The response should be an exact copy of the records, with the pictures removed.

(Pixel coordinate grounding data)
----------------

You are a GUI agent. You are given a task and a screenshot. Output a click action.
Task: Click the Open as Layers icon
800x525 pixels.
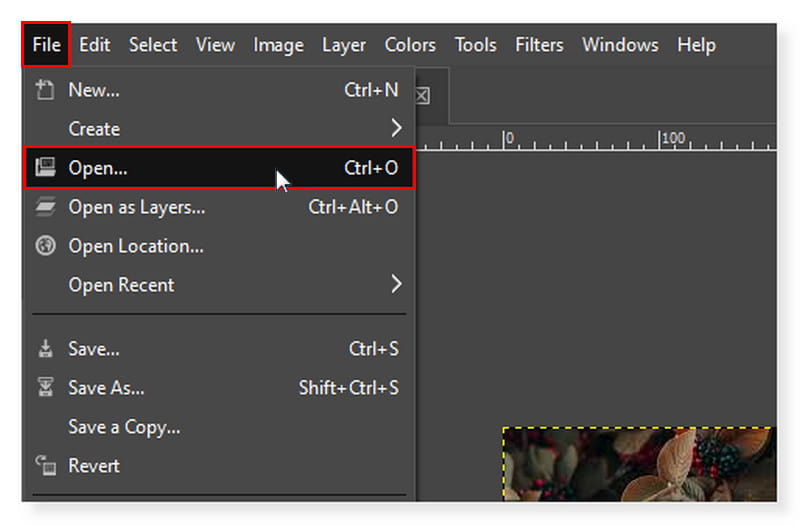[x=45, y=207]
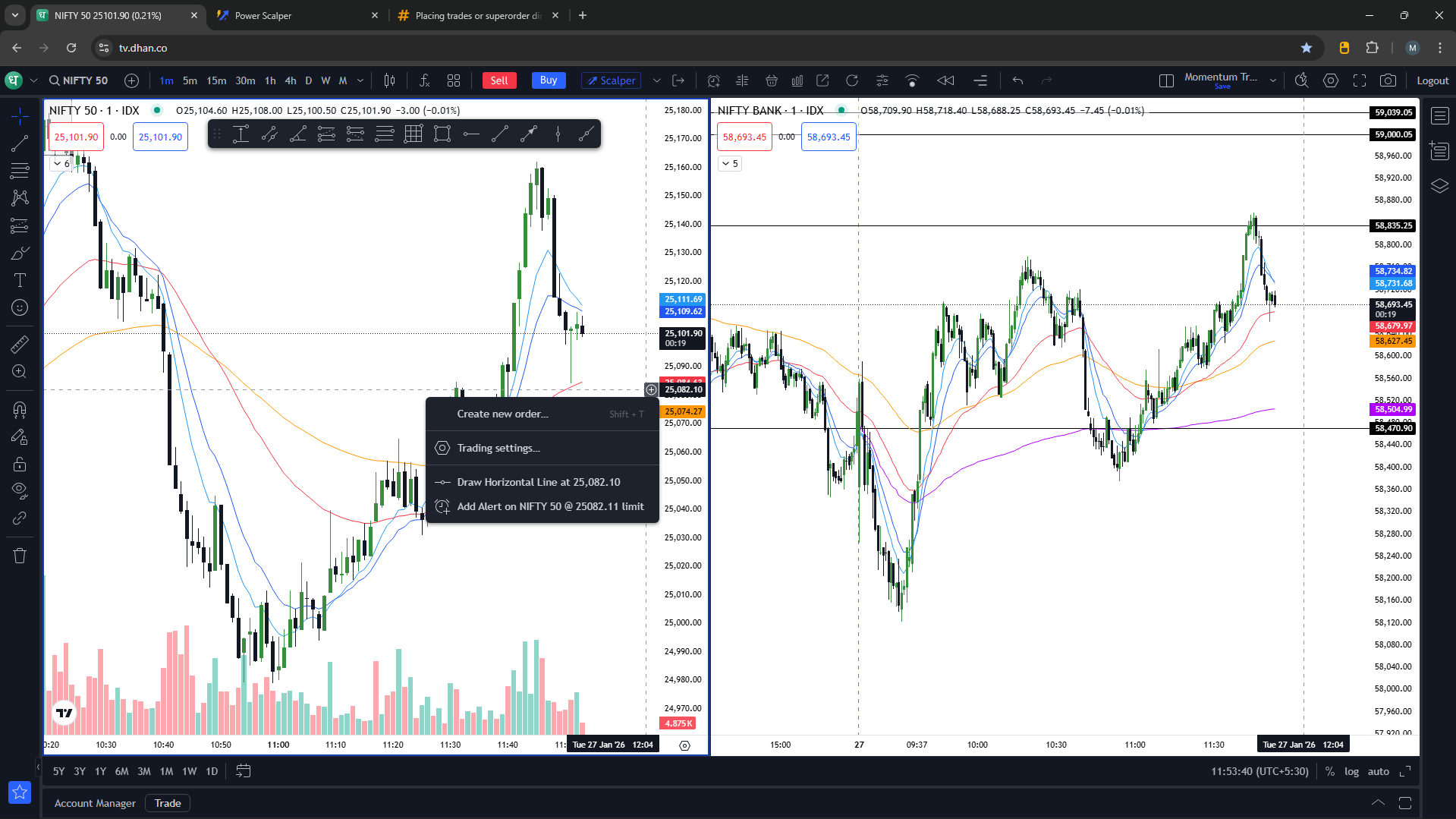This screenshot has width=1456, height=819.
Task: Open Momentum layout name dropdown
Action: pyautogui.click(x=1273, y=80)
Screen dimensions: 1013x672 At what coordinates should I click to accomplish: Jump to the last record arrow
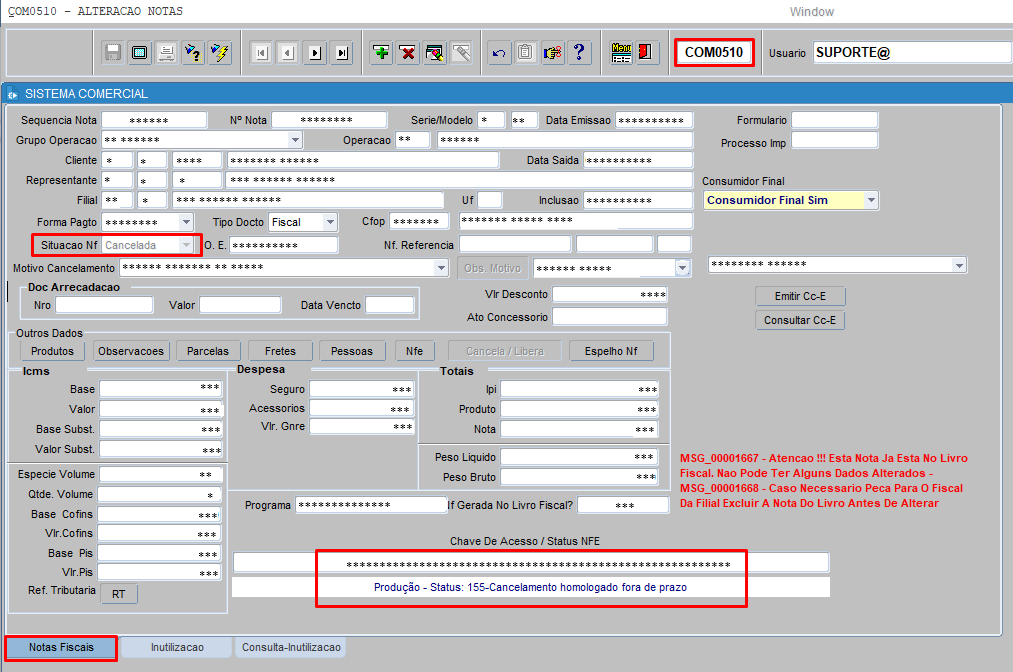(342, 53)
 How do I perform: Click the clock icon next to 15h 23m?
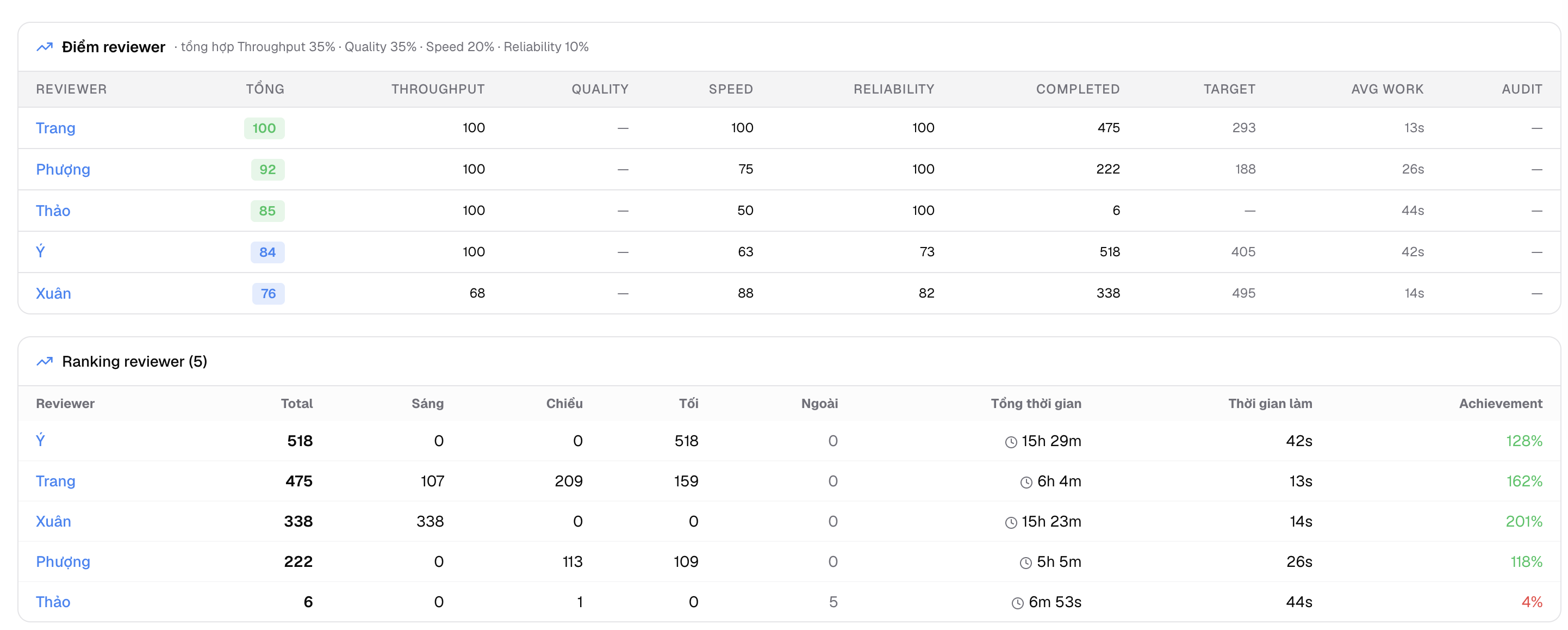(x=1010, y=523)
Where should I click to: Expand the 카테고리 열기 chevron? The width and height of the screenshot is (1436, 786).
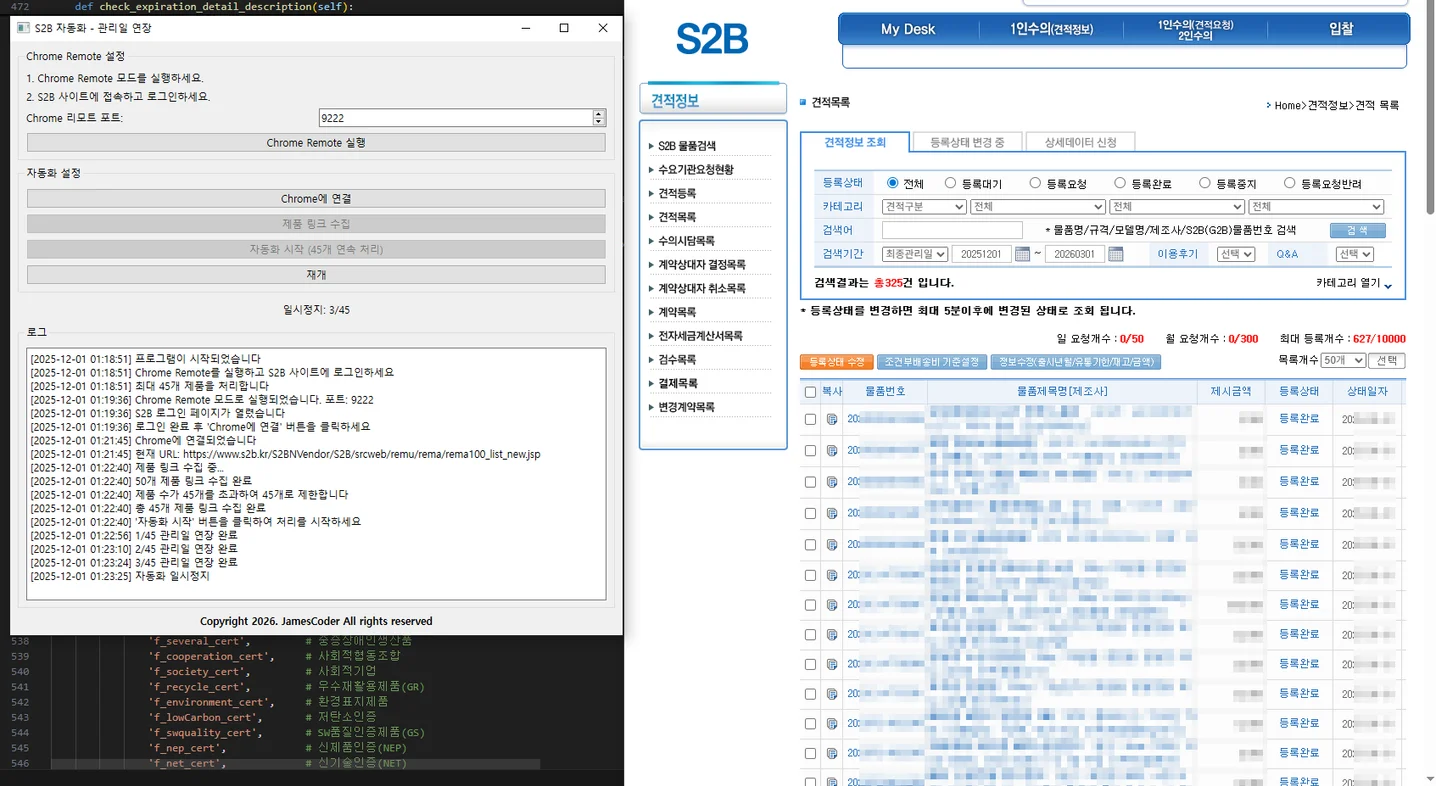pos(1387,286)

----------------

## Your solution
You are a GUI agent. You are given a task and a screenshot. Output a click action.
Task: Click the Open as Layers icon
800x525 pixels.
[x=45, y=207]
This screenshot has width=1456, height=819.
Task: Open Momentum layout name dropdown
Action: pyautogui.click(x=1273, y=80)
Screen dimensions: 1013x672 At what coordinates should I click to accomplish: Jump to the last record arrow
(342, 53)
 How do I perform: Click the clock icon next to 15h 23m?
(x=1010, y=523)
Where should I click to: Expand the 카테고리 열기 chevron? The width and height of the screenshot is (1436, 786).
pos(1387,286)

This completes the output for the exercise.